Sobre esas bases cargadas de marchas y contramarchas que fueron vaciando el concepto de integración inicial, Uruguay comenzó a buscar caminos propios que le permitieran zafar de una situación cada vez más magra en resultados y con costos mayores en materia de desviación de comercio.
Fue así que Uruguay tuvo la visión de negociar un Tratado de Libre Comercio con México, logrando la complacencia de sus socios del Mercosur seguramente por distracción, el cual la administración Batlle suscribió al fin de su mandato.
Agotado por la resolución de una crisis brutal, Uruguay entra al siglo XXI mirando un mundo internacional en profundo proceso de transformación y un ámbito regional diferente. China comienza a ser un protagonista nuevo que se convierte en el verdadero mercado en expansión para todos los países del Mercosur. El mercado ampliado regional perdió relevancia, pues la demanda mundial lo superaba con creces en cualquiera de sus rubros relevantes. Todos sus miembros pasaron a ser exportadores netos de alimentos en volúmenes impensados apenas una década atrás. Brasil también comenzó a ser autosuficiente en petróleo y cada vez menos dependiente del gas boliviano. Y desde el punto de vista político, comenzó a jugar en la liga de las grandes economías emergentes junto a China, India y Rusia, con una agenda donde las conductas obedecen a intereses globales.

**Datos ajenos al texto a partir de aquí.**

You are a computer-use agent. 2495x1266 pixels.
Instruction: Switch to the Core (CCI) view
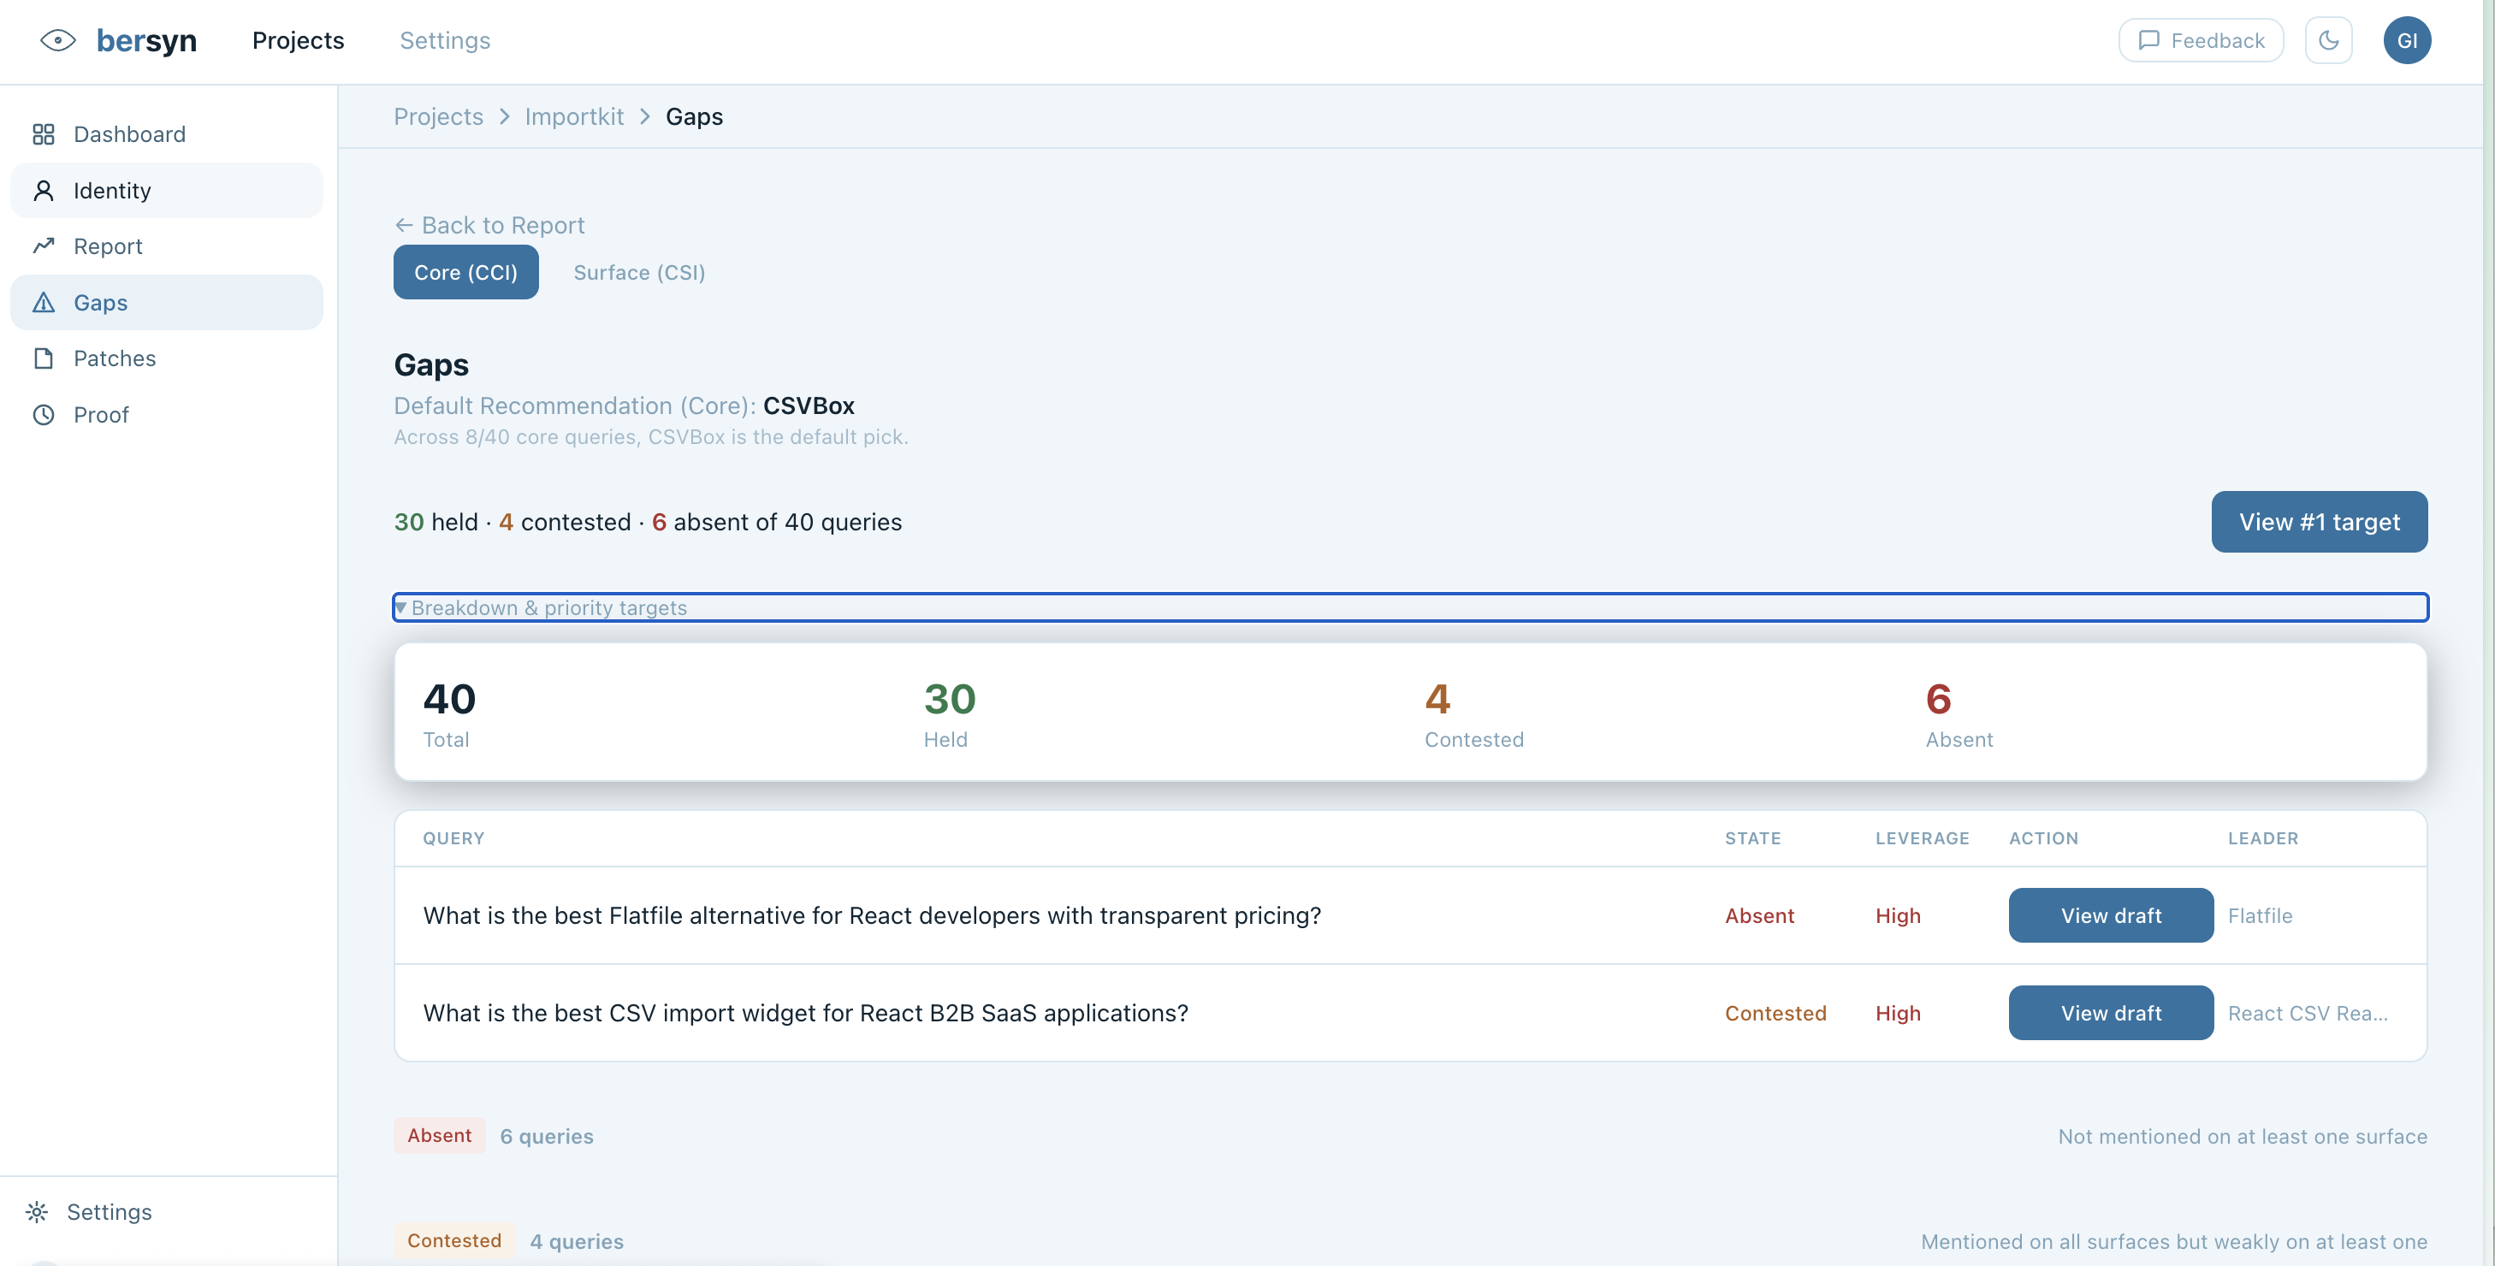pos(466,272)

Esas circunstancias llevaron a nuestro país, acostumbrado a operar bajo las normas del derecho, a una secuencia de protestas y a la búsqueda de tratados de libre comercio con países relevantes, como Estados Unidos, a efectos de potenciar comercio así como de fijar un estándar que facilita la concreción de acuerdos similares con otros países.
Mas allá de la oposición interna, a nuestro entender irracional, a un proceso políticamente avanzado de negociar un TLC con Estados Unidos, se encontró con la oposición cerril del Mercosur al grado de la ignominia. La "recordada" Ministra de Economía de Argentina, Felisa Micelli, públicamente dijo desde un programa periodístico que Uruguay debía optar entre quedarse en el Mercosur o suscribir un TLC con Estados Unidos.
CONCLUSIÓN. Por tanto, lo que actualmente está ocurriendo no son tan solo los desbordes de una administración que se siente acorralada por una situación que se le está tornando difícil a pesar de la bonanza. Es otra dimensión de una idea que la realidad ha hecho obsoleta, provocando asimetrías entre sus socios. No es cuestión de tirar todo, pero sí de refrescar ideas, desechar los preconceptos e ir hacia delante. Se perdió tiempo precioso, pues anduvimos por la "picada" equivocada o simplemente porque hace tiempo la perdimos. Pero llegó el momento de recuperar el tiempo perdido abriéndonos hacia el resto del mundo a través de tratados de libre comercio.